Quo Vadis?

Capítulo XLIV

Capítulo XLIV

El incendio de la ciudad había abarcado de tal modo el cielo que ya no se distinguían sus límites.

Detrás de las colinas surgió la luna llena, enorme, y que, tomando de pronto los tonos del cobre en fusión, pareció mirar con asombro la ruina de la poderosa ciudad. En los abismos de púrpura del cielo resplandecían unas estrellas también de púrpura, y al revés de lo que ocurría en las noches ordinarias, la tierra tenía más luz que el cielo. Como un inmenso brasero, Roma iluminaba toda la Campania. En la claridad sangrante se recortaban las colinas lejanas, las casas, las villas, los templos y los monumentos; los acueductos, que de todas las alturas circundantes descendían hacia la ciudad, estaban invadidos por gentes que habían acudido a ellos en busca de un refugio o para contemplar el incendio.
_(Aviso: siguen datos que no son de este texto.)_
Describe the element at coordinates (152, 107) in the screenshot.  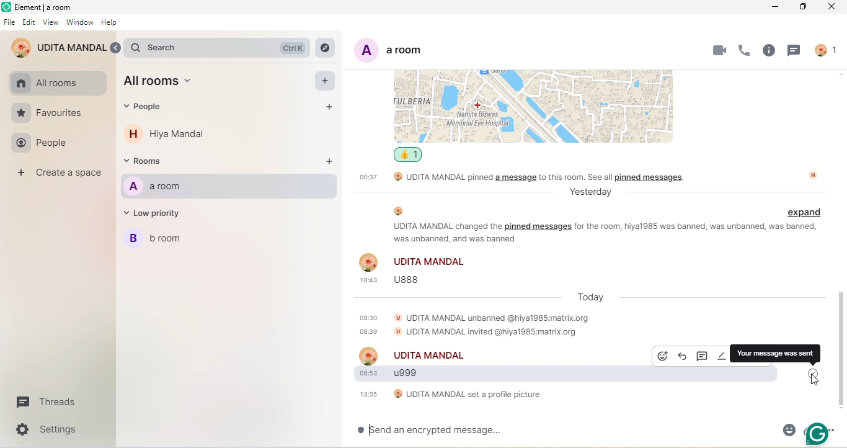
I see `people` at that location.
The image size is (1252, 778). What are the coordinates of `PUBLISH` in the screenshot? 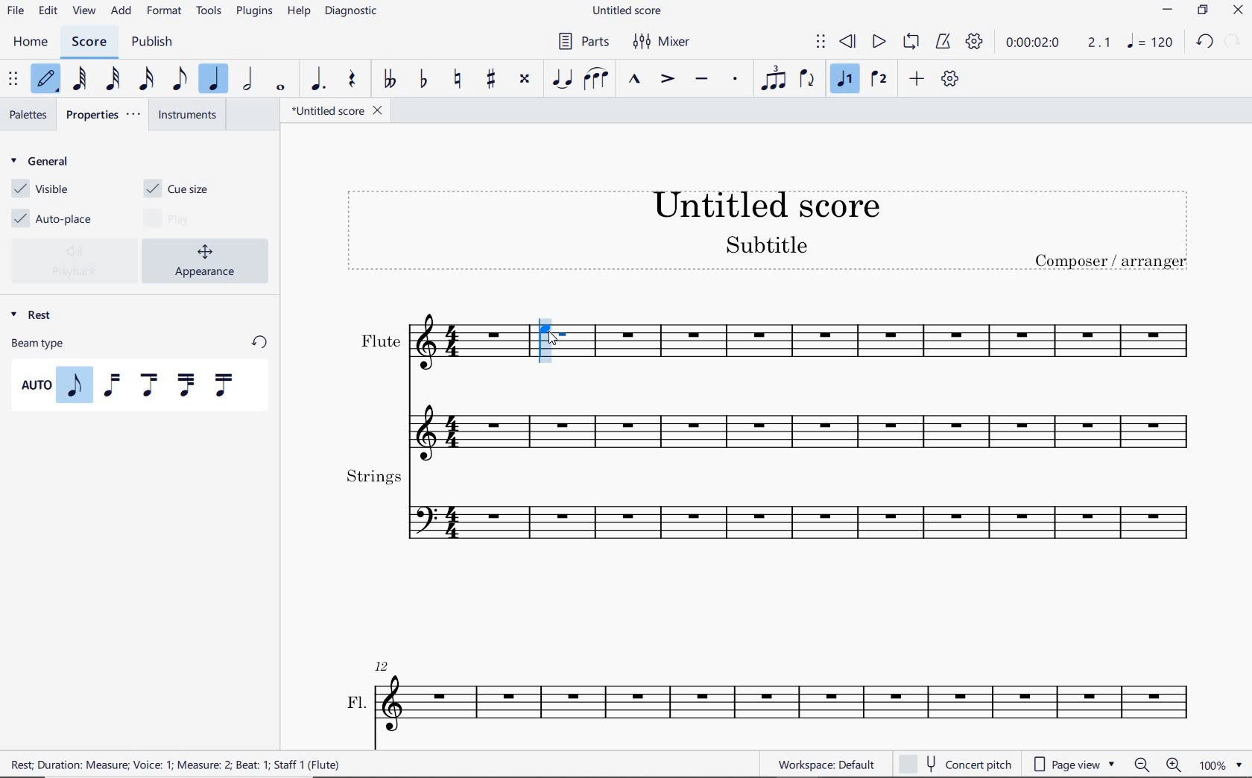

Mientras, el terrible elemento sumergía los barrios uno tras otro. No había duda de que manos criminales lo habían propagado, porque seguían estallando nuevos incendios, incluso a gran distancia del foco principal. De las colinas donde estaba edificada la ciudad, las llamas refluían como las olas del mar hacia los valles donde se alzaban abundantes edificios de cinco o seis pisos, en calles bordeadas de barracas y de tiendas, de anfiteatros móviles de planchas edificados al azar de diversos espectáculos, almacenes de madera, de aceite, de trigo, de nueces, de piñas, cuyo grano servía de alimento a los indigentes, y de ropas que en ciertos momentos los Césares distribuían a la plebe que vivía en las callejas estrechas. Y allí el incendio, al haber encontrado alimento en las materias inflamables, se transformaba en una serie de explosiones sucesivas y con rapidez inaudita envolvía calles enteras. Las gentes que acampaban fuera de la ciudad y las que se habían instalado en los acueductos reconocían, por la coloración de las llamas, la naturaleza del combustible. Trombas de aire hacían brotar del abismo millares de cáscaras incandescentes de nueces y de almendras, proyectadas hacia el cielo como si fueran mariposas luminosas y que estallaban crepitando o, empujadas por el viento, caían sobre nuevos barrios, sobre los acueductos o sobre los campos que rodeaban la ciudad. Toda idea de salvación parecía insensata. La confusión crecía por momentos y, mientras la población de Roma huía por todas las puertas, las gentes de los alrededores, habitantes de poblados, campesinos y pastores semisalvajes de la Campania, entraban en la ciudad atraídos por el incendio y seducidos por la esperanza de botín.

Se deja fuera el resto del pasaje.